La découverte du microbiote est en train de tout changer. On sait désormais que le corps humain abrite d’innombrables micro-organismes et que ceux-ci vivent en symbiose avec leur hôte. Certes, il y a encore des scientifiques qui croient bon de distinguer les
« bonnes » et les « mauvaises » bactéries intestinales. Mais les recherches les plus récentes brouillent cette frontière artificielle au profit des notions d’équilibre et d’homéostasie. Réalisant qu’il n’y a pas de germe intrinsèquement pathogène, les chercheurs de pointe vantent la diversité de la flore et nous conduisent vers des stratégies de santé probiotiques et non plus antibiotiques. Cette (r)évolution est en marche dans les labos et déjà un peu dans les hostos, entre autres par le transfert fécal à but thérapeutique. Malheureusement, le manichéisme médical a encore beaucoup d’autres visages. En cancérologie, par exemple, il est courant de séparer les tumeurs du Bien (les bénignes) et les tumeurs du Mal (les malignes). Or la science oncologique elle-même reconnaît l’inanité de ce classement puisqu’elle admet l’existence d’une troisième catégorie, celle des tumeurs « borderline » situées entre les deux autres et leur ressemblant par certains aspects. Cette distinction ternaire est à son tour jugée trop grossière car la recherche médicale a aussi identifié des formes intermédiaires de pathologies cancéreuses. La vieille opposition binaire entre cellules tumorales agressives et inoffensives semble en tout cas dépassée. Idem pour le phénomène du vieillissement. Depuis plusieurs décennies, on nous rabâche que les vilains radicaux libres génèrent un stress oxydatif funeste et que les gentilles molécules anti-oxydantes viennent nous préserver du terrorisme radical. Minute, papillon ! Ce n’est pas aussi simple et on découvre aujourd’hui que les prétendus ennemis ont une certaine utilité. Une concentration modérée en radicaux libres permet notamment d’augmenter la durée de vie des cellules en favorisant leurs réactions enzymatiques naturelles. Dans sa rubrique « Avantage Nature » (lire p. 21), Jean-Brice Thivent entame une série d’articles qui vont rectifier le tir et réhabiliter quelque peu les particules honnies. Un organisme n’est pas un studio hollywoodien où de courageux cow-boys se battent contre de cruels Indiens. La vie, c’est beaucoup plus complexe que ça !

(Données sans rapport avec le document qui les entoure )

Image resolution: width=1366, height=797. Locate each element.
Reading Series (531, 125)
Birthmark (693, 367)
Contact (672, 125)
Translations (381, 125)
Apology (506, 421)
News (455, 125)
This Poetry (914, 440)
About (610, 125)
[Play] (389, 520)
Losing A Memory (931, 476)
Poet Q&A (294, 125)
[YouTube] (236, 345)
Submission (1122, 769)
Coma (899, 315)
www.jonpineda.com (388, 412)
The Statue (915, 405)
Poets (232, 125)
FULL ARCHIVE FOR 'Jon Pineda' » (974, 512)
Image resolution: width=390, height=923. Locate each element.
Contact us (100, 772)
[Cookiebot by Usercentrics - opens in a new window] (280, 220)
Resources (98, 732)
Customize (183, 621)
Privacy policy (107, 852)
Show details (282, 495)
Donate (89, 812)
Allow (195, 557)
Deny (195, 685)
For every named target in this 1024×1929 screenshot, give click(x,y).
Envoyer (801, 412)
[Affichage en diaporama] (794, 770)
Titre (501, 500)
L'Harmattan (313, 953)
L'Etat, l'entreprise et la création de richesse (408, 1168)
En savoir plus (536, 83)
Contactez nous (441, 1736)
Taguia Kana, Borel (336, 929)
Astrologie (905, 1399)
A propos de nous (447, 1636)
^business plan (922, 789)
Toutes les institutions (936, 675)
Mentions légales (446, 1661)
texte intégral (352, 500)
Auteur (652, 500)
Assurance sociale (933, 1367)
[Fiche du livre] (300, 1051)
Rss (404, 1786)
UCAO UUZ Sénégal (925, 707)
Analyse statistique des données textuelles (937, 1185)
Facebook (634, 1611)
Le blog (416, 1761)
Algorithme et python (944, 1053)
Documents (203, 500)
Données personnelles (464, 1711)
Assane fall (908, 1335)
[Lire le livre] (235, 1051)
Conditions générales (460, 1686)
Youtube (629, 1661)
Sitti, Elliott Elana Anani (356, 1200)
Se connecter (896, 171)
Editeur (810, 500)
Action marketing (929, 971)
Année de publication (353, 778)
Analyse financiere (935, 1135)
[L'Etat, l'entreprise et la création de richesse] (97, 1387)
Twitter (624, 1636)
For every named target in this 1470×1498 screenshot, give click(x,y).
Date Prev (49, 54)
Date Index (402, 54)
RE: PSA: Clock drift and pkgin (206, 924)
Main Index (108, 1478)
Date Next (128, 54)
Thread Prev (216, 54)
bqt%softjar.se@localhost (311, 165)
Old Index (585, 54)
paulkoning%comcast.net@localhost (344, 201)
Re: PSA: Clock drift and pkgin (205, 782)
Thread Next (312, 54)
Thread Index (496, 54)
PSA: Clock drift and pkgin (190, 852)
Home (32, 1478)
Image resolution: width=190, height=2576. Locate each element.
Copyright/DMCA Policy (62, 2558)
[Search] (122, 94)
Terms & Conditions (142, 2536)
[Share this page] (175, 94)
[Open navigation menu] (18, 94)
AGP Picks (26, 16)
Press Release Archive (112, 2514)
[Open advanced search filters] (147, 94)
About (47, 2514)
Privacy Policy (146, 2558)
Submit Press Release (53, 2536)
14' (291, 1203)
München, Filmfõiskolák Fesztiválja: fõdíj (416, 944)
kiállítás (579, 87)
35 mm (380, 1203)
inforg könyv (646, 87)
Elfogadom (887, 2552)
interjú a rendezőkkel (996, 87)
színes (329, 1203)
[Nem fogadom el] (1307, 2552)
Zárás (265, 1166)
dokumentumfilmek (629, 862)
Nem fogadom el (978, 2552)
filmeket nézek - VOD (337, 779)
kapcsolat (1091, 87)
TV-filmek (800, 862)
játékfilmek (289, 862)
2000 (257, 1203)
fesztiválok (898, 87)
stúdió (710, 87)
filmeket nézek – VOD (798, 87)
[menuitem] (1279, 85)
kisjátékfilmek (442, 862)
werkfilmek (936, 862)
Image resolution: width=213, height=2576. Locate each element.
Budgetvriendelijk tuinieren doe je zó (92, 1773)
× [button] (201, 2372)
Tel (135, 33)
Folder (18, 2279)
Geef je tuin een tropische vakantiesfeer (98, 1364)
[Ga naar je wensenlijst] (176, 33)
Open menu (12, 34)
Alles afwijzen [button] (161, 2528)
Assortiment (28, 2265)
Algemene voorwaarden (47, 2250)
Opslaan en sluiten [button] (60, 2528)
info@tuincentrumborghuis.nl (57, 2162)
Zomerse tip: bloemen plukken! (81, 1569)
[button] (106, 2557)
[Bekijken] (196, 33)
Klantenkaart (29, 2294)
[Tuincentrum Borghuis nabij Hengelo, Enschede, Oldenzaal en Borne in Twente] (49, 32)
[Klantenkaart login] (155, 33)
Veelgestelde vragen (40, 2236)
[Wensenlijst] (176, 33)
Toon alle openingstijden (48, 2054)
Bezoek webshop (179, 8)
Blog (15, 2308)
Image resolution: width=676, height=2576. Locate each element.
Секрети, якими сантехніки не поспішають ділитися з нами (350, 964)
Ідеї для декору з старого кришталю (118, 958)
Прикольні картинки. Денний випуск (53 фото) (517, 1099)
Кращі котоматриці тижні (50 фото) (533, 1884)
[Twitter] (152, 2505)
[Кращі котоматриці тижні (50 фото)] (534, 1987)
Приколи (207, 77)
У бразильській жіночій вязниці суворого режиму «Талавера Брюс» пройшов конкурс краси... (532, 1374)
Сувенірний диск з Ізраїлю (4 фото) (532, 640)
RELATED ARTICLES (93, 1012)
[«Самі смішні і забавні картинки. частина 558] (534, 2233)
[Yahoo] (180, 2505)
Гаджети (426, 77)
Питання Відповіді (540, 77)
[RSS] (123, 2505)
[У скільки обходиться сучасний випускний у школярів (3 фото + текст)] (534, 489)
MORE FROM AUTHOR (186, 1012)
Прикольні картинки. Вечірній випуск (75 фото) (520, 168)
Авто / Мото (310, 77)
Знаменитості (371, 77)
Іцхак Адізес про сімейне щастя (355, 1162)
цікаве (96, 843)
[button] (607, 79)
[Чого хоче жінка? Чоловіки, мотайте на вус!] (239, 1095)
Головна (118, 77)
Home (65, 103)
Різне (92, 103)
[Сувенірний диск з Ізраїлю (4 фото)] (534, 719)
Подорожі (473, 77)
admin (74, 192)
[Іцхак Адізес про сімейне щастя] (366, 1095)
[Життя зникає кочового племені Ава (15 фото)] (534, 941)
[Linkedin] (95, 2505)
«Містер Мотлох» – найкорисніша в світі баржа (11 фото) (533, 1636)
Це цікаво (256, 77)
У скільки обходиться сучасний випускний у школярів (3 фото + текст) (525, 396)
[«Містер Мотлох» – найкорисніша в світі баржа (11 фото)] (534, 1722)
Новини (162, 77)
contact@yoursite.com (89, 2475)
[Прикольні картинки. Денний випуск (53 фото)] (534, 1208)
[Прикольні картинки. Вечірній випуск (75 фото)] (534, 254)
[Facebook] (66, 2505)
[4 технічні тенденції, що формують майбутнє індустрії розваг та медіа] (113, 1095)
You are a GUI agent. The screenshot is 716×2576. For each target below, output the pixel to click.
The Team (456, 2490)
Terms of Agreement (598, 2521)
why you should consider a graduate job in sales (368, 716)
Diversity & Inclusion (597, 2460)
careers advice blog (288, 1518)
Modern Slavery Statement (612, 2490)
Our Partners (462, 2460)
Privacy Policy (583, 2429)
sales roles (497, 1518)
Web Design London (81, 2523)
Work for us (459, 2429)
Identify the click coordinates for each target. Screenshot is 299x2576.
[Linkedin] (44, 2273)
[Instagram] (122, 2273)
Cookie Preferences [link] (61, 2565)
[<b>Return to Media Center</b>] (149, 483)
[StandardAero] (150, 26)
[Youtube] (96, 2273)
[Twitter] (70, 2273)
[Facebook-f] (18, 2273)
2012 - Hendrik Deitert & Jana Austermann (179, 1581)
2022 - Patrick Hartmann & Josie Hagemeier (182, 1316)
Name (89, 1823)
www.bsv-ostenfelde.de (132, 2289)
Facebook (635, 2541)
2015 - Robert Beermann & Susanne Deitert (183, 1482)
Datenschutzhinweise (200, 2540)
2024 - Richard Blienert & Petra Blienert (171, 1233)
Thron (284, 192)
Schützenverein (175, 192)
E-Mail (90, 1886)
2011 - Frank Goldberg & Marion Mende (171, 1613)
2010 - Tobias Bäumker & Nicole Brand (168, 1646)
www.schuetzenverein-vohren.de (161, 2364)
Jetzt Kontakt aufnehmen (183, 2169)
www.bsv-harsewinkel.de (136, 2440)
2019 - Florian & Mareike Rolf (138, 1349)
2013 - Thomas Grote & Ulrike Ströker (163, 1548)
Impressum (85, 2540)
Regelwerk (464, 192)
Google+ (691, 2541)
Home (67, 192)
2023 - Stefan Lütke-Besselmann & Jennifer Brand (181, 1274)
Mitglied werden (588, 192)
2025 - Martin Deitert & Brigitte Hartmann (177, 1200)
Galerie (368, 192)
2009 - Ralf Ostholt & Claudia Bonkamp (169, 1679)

La tendance est malheureusement tenace de trier le microcosme en deux camps et de voir le monde en noir et blanc. Le manichéisme médical n’est pas mort et il faudra encore du temps avant que les œillères tombent. Tant que la maladie sera envisagée comme maléfique et insensée, il ne sera guère possible d’y voir un processus psychobiologique à finalité positive. Durant leurs études de médecine, les carabins sont formatés par la pensée guerrière et formés à combattre les symptômes. Seuls les plus héroïques font un chemin pacifiste et deviennent des médecins conscients des impasses belliqueuses. Dans la corporation des gynécologues, la traque aux virus et aux (myco)bactéries est devenue un réflexe pavlovien et c’est pourquoi les femmes en ont marre que leur appareil génital soit réduit à un nid de microbes. Il est donc réjouissant d’assister à leur rébellion qui prend notamment la forme de la « gyn-écologie » sans gynéco (lire page 6 et suivantes) et de l’auto-observation des sécrétions vaginales (lire page 22). À travers ces deux autres articles, ce numéro de Néosanté s’inscrit résolument dans ce mouvement contemporain nous éloignant de l’obscurantisme manichéen.